Être correctement soigné signifie, en premier lieu, que l’on reçoit un traitement antidépresseur à bonne dose et à durée suffisante. Plusieurs enquêtes ont rapporté que près de la moitié des personnes à qui il a été prescrit un antidépresseur ont spontanément interrompu le traitement avant terme, soit parce qu’elles n’observaient aucun effet, soit parce qu’elles avaient le sentiment d’aller mieux. Bien sûr, en constatant cette situation, on ne peut que s’interroger sur la qualité de la prescription. Cette dernière doit être précédée d’un diagnostic exact ne confondant pas émotion passagère ou déprime et dépression, d’un accord entre médecin et patient sur ce diagnostic et d’un plan de traitement compris et accepté par le patient et le médecin.


Et comment y remédier?
Cela est de la responsabilité de chacun: il faut progresser jusqu’à comprendre que la dépression n’est pas une simple réaction psychologique mais une maladie dont il reste à découvrir bien des mécanismes physiopathologiques. Ce dérèglement de l’humeur perturbe ce qui est le plus profondément humain: nos façons de choisir, de penser, d’aimer... Cela n’est pas facile à comprendre: nous cherchons trop souvent une explication psychologique alors qu’il faut appréhender les dysfonctionnements neurobiologiques de la dépression. Plusieurs mesures seraient les bienvenues comme soutenir la recherche, informer les populations sur tous les aspects de cette pathologie et ses traitements, et inciter tous les professionnels de santé à rechercher les signes de dépression.
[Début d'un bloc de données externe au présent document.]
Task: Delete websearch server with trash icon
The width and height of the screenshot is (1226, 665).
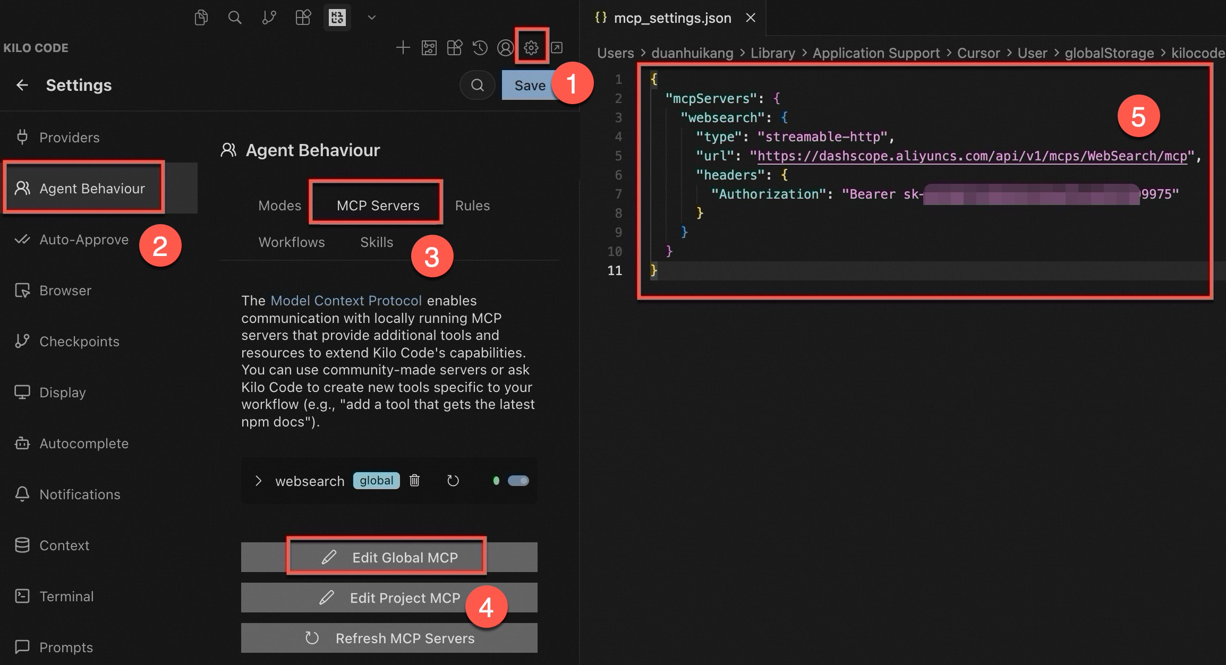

Peut-on dire aujourd’hui que l’on sait guérir la dépression?
En tous les cas, de nos jours, nous savons soigner la dépression. Nous disposons de médicaments efficaces et bien tolérés, et nous avons appris à mieux connaître cette maladie. De son côté, la population admet de plus en plus que cette pathologie exige une aide médicale. Cependant, nombre de patients ne sortent de leur dépression qu’imparfaitement guéris: soit parce que tout n’a pas été mis en œuvre pour obtenir cette guérison, soit parce que les outils thérapeutiques ont atteint leurs limites face à certains cas. Mais cela ne concerne qu’une infime partie des dépressions. On sait désormais les guérir dans 80% des cas.